Judge of the United States District Court for the Eastern District of Louisiana
- In office April 17, 2002 – October 1, 2024
- Appointed by: George W. Bush
- Preceded by: Edith Brown Clement
- Succeeded by: vacant

Magistrate Judge of the United States District Court for the Eastern District of Louisiana
- In office 1990–2002

Personal details
- Born: Lance Michael Africk December 1, 1951 (age 74) New York City, New York, U.S.
- Party: Republican (prior to 1993, 2001-present) Democrat (1993–2001)
- Education: University of North Carolina (BA, JD)

= Lance Africk =

American judge (born 1951)

Lance Michael Africk (born December 1, 1951) is a senior United States district judge for the United States District Court for the Eastern District of Louisiana.

==Education and career==

The New York City-born Africk received a Bachelor of Arts from the University of North Carolina at Chapel Hill in 1973, and two years later a Juris Doctor from the University of North Carolina School of Law. From 1975 to 1976, he was a law clerk to James Gulotta, a judge of the Louisiana 4th Circuit Court of Appeals. He entered the private practice of law in Louisiana from 1976 to 1977, and was thereafter Director of the Career Criminal Bureau for the Orleans Parish District Attorney's Office from 1977 to 1980. He returned to private practice until 1982, and then became an Assistant United States Attorney for the United States District Court for the Eastern District of Louisiana until 1990. In 1986, he began teaching as an instructor at the University of New Orleans.
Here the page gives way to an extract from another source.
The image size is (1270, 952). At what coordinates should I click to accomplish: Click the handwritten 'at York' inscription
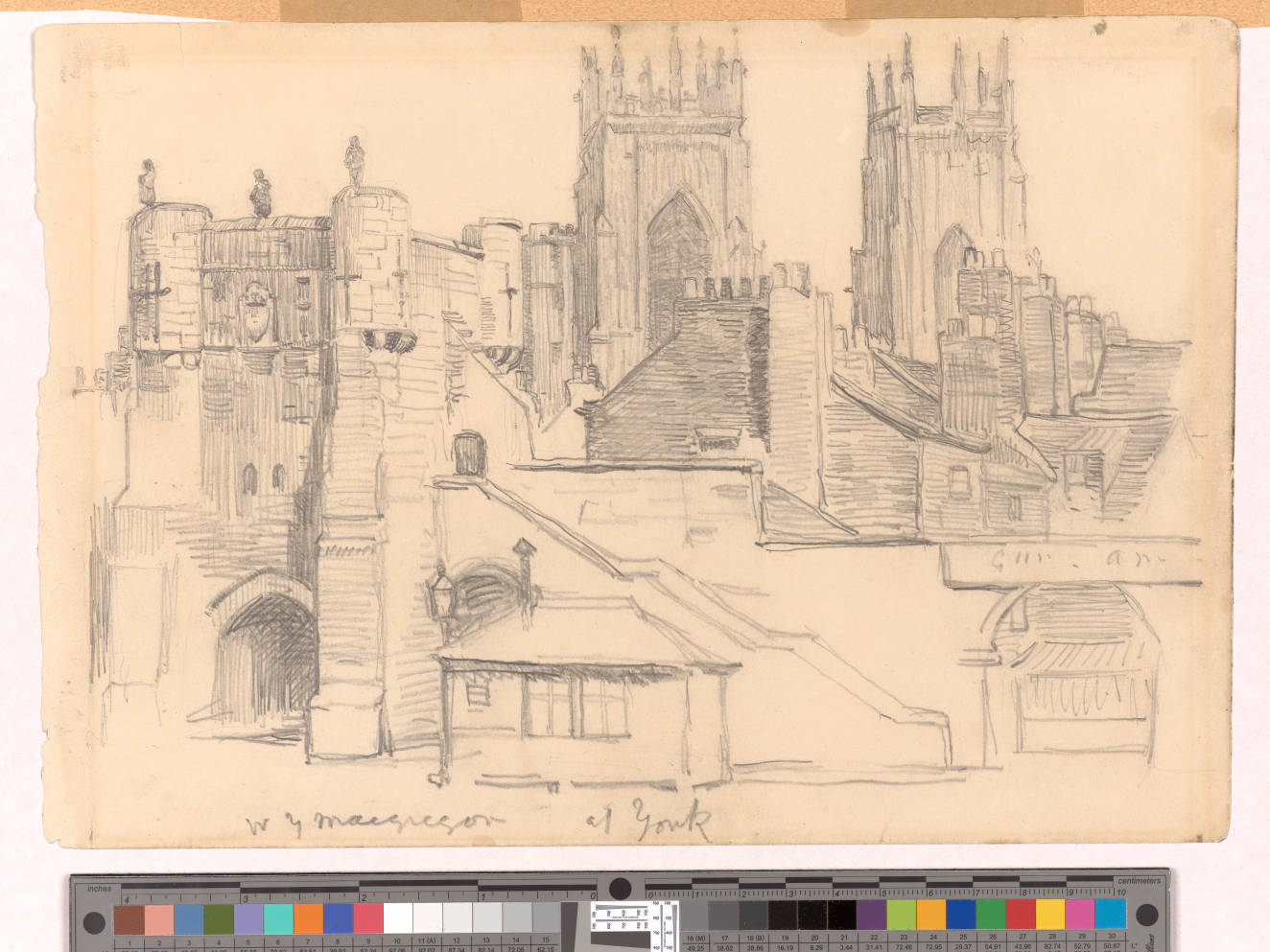click(647, 822)
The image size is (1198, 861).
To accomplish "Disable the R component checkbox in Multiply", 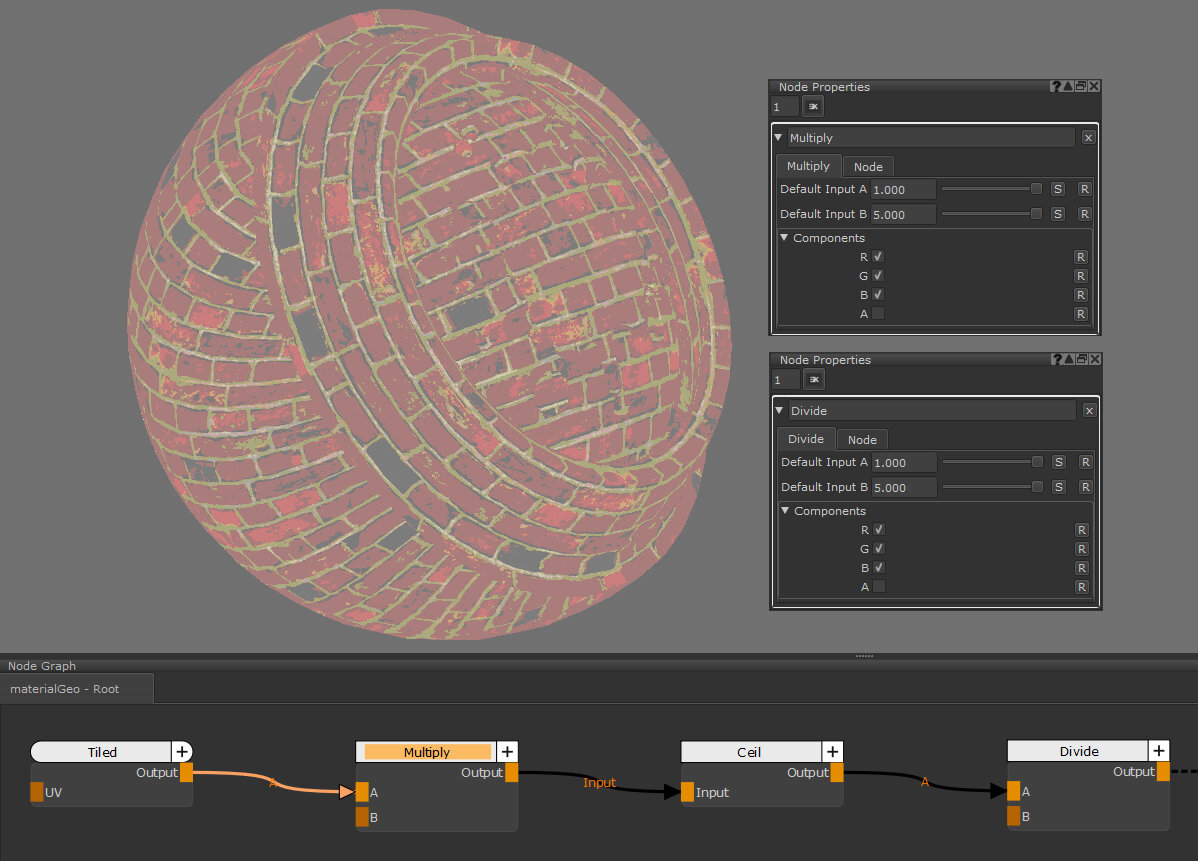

===Federal judicial service===

Africk became a United States magistrate judge for the United States District Court for the Eastern District of Louisiana in 1990. After the election of Bill Clinton in 1992, Africk changed his party affiliation from Republican to Democrat. He did not obtain nomination for a judgeship under Clinton. On January 23, 2002, by which time he had returned to Republican registration, Africk was nominated by President George W. Bush to a seat on the United States District Court for the Eastern District of Louisiana vacated by Edith Brown Clement. He was confirmed by the United States Senate on April 17, 2002, and received his commission the same day. He assumed senior status on October 1, 2024. More conservative Republicans opposed Bush's selection of Africk, whose past Democratic affiliation caused them discomfiture; the publication Gambit Weekly reported that shipbuilder Donald Thomas "Boysie" Bollinger of Lockport in Lafourche Parish, a major GOP donor and the son of former party chairman Donald G. Bollinger, was the driving force behind the Africk nomination.

===Notable case===

On March 31, 2011, Africk sentenced former New Orleans police officer David Warren to 25 years and 9 months in federal prison on a federal civil rights violation of committing manslaughter with a firearm in the case of the death of Henry Glover. Africk sentenced another former officer, Greg McRae, to 17 years and 3 months in prison and three years of supervised release on obstruction of justice and another civil rights charge. "Henry Glover was not at the strip mall to commit suicide. He was there to retrieve some baby clothing. You killed a man. Despite your tendentious arguments to the contrary, it was no mistake," Africk told Warren.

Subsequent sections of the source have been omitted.